The next step lets Emily tailor the amount of bandwidth that replication consumes. Because she doesn't need to replicate data on less than 24 hours notice and the company's WAN circuits are only lightly used after working hours, she decides to replicate with a bandwidth of 64Kbps—a trickle—during the day and with full bandwidth between 8 P.M. and 7 A.M. She clicks the Days and Times button, then clicks Edit Schedule. In the Edit Schedule dialog box, which Figure 3 shows, she chooses a day and time by dragging the cursor over a block of hours, then selects a bandwidth to use during that period and clicks Add. The final screen of the wizard appears, and with the configuration complete, she reviews her choices by clicking the Create button to create the replication group and schedule. The Errors tab provides details on any errors in her configuration.

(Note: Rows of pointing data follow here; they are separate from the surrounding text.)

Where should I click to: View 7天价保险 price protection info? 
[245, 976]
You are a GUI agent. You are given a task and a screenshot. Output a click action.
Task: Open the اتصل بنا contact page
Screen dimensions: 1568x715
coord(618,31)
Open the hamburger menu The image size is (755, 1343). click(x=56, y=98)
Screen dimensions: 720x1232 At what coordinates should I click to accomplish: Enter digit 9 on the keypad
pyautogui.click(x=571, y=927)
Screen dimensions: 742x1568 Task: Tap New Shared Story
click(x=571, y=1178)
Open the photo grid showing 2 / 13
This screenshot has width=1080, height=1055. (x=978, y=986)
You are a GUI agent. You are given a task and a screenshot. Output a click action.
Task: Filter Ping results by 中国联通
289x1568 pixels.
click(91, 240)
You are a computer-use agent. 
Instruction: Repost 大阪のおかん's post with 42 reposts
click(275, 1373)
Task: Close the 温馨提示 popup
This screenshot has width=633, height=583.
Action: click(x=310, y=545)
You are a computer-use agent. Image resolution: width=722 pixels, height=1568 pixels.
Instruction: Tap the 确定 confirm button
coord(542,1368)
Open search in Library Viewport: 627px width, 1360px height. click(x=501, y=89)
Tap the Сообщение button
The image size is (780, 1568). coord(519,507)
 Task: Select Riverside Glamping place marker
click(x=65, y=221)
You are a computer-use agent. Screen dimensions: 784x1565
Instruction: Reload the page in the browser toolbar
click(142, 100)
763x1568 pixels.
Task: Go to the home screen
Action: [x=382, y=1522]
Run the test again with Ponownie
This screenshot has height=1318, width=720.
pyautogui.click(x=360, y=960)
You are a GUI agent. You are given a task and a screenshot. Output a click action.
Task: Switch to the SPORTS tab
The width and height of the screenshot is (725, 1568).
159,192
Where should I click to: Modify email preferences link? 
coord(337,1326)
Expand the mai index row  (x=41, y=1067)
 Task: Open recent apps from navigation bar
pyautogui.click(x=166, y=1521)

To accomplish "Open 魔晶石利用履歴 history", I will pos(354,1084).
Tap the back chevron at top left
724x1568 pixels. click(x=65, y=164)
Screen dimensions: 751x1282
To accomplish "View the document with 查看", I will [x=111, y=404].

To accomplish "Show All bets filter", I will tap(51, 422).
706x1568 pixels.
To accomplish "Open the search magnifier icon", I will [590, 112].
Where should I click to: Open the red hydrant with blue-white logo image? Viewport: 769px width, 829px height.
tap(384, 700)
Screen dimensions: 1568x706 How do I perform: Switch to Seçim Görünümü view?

Figure 4 shows the DFS Management snap-in focused on the ISOs replication group Emily created. In the Actions pane, she can add members, change or verify the topology, delegate permissions, edit the replication schedule, and pretty much alter anything she initially configured. The Connections tab in the middle pane provides details of the replication connections, which were previously available only through the complicated Ultrasound utility for monitoring FRS.
Replication might not begin immediately, regardless of the schedule, because DFSR has preliminary work to do. It must create and populate a staging directory with files to be replicated, and it must establish both inbound and outbound connections with its other replica set members. The amount of time it takes to complete these steps depends on the amount of data on the primary originating share and on how much of that data already exists on the replica members. When it's ready, DFSR begins replicating data.
Emily wants to create a diagnostic report to see how the initial replication is coming along, so she clicks Create Diagnostic Report in the Actions pane. She can choose to look at disk space used, backlogged transactions and files, and replication efficiency, but accepts the default settings and gets the HTML report shown in Figure 5. The report reveals that she still has a little troubleshooting to do, because two servers aren't reporting and the others are low on disk space.
Not Your Father's DFS
Windows 2003 R2's DFS Namespaces and DFSR service represent major improvements in all aspects of DFS. Setting up and maintaining a namespace are much easier than they've ever been. If limitations in DFS have prevented you from using it in the past, it's time to revisit this capability.